Monday, Jun. 08, 1942

"Reality" Unrealized

FLOODS OF SPRING--Henry Bellamann --Simon & Schuster ($2.50).

The thesis of Floods of Spring--that Lucifer started wrong and incurably remains so--is worthy but obvious. Angry Hero Peter Kettring, a particularly obstinate victim of the "pride of self-determination," decides, when the Civil War ends, to discard the "top-heavy thinking" of his cultivated forbears. He sets out to seek "reality" from the ground up.

The ground is at the edge of the Missouri River, not far from the town of Kings Row (TIME, April 15, 1940). Peter works it devilishly hard, makes a smart deal with the railroads. His farm becomes the talk of the community he scorns; he is a rich man. But thanks pretty much to his own hardheadedness, one son runs away, another fares worse, he loses his wife, the river ravages his land.
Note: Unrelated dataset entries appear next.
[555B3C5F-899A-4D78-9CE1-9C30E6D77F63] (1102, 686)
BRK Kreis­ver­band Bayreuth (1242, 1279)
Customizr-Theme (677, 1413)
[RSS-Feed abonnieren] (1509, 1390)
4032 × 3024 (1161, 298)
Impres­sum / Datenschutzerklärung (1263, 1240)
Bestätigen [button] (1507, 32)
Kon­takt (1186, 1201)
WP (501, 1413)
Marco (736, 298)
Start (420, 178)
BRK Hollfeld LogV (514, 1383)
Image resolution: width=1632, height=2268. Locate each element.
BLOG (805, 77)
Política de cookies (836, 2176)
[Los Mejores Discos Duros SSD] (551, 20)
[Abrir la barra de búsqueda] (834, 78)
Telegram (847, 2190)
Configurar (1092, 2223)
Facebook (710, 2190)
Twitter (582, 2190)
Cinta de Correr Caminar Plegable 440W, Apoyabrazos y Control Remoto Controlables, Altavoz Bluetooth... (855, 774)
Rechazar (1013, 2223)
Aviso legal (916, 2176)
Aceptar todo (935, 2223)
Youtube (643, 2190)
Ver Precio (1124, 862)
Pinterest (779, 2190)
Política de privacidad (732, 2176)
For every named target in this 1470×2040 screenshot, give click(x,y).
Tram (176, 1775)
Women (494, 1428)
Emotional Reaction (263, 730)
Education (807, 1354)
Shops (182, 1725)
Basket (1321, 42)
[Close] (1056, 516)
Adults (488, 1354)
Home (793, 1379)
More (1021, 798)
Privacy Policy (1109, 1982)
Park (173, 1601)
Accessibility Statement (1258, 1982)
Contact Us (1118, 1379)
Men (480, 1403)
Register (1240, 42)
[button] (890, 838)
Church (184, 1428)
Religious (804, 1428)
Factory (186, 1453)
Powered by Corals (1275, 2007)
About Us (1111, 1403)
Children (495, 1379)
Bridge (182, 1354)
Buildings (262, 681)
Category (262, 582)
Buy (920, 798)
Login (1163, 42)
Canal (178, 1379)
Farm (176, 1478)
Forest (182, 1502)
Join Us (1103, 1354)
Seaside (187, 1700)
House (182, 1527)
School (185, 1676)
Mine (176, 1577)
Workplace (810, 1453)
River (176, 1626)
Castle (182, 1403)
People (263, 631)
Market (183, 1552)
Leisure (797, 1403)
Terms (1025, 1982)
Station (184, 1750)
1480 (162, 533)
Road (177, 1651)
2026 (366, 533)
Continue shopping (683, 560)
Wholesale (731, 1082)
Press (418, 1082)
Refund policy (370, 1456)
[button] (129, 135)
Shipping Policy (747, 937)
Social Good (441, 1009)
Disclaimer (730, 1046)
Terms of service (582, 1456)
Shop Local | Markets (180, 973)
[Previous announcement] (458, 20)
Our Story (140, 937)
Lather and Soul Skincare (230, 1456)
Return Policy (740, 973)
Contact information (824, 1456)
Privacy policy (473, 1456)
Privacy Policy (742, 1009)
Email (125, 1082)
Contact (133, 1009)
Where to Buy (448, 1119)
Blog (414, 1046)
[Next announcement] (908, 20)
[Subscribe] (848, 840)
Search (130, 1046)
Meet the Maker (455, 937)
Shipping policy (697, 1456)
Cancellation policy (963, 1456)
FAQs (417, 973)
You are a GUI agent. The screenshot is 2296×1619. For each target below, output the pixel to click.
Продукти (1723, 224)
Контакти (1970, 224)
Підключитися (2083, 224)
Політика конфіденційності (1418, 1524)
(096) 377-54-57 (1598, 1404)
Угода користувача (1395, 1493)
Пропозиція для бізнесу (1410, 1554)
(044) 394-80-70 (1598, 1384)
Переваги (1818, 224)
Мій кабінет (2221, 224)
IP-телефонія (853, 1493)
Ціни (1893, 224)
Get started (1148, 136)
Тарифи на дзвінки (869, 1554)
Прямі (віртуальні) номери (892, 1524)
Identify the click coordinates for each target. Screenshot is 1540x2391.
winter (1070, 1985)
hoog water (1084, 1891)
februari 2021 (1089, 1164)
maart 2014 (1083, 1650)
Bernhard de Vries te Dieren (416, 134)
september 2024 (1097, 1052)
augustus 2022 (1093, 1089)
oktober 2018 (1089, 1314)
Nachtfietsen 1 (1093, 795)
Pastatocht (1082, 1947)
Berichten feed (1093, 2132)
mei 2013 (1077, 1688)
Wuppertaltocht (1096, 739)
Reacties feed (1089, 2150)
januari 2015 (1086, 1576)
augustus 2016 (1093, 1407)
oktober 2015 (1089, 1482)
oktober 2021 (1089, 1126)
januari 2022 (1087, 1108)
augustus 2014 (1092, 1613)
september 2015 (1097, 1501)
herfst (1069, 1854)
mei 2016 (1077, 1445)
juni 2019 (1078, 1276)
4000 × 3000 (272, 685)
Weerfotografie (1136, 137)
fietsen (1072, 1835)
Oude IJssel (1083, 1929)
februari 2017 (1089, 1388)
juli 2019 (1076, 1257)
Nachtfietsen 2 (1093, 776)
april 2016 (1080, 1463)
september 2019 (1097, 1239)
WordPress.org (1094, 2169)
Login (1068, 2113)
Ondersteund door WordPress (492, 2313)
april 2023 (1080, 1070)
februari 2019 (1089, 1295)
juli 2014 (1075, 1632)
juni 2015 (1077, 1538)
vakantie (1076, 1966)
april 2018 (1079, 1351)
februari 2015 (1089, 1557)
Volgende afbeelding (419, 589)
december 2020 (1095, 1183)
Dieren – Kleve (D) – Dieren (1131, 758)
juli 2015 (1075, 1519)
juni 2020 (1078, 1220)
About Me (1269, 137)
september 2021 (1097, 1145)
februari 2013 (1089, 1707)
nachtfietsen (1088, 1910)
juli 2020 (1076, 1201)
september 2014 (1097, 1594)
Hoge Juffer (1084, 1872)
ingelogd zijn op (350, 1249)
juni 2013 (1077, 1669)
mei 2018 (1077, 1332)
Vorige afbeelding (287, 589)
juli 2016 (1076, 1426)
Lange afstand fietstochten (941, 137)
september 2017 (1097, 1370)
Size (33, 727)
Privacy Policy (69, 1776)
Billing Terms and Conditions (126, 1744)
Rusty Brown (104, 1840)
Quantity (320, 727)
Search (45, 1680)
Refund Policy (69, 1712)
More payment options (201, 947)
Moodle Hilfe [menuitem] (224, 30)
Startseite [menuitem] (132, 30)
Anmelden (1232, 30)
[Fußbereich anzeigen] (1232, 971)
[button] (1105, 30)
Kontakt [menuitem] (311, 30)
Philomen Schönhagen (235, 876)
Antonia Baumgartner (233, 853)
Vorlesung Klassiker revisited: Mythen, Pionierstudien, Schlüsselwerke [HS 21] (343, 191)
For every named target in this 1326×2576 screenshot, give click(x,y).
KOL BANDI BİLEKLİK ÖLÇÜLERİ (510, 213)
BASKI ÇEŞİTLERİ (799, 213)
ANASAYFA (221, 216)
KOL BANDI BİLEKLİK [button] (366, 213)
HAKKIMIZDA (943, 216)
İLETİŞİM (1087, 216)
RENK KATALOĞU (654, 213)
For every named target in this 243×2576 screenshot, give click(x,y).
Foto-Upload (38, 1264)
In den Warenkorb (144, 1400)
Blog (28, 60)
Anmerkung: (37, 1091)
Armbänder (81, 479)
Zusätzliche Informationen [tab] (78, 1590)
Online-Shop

He winds up on the verge of "a void where there were neither directions nor dimensions." Peter is sympathetically realized, and he is surrounded by some refreshing characters. There are genuinely tender domestic scenes, and a deeply felt sense of what a house, a farm, a son, a grandchild can mean. Yet Floods of Spring, which sets out to be a philosophical novel, is more often an over-insistent tract.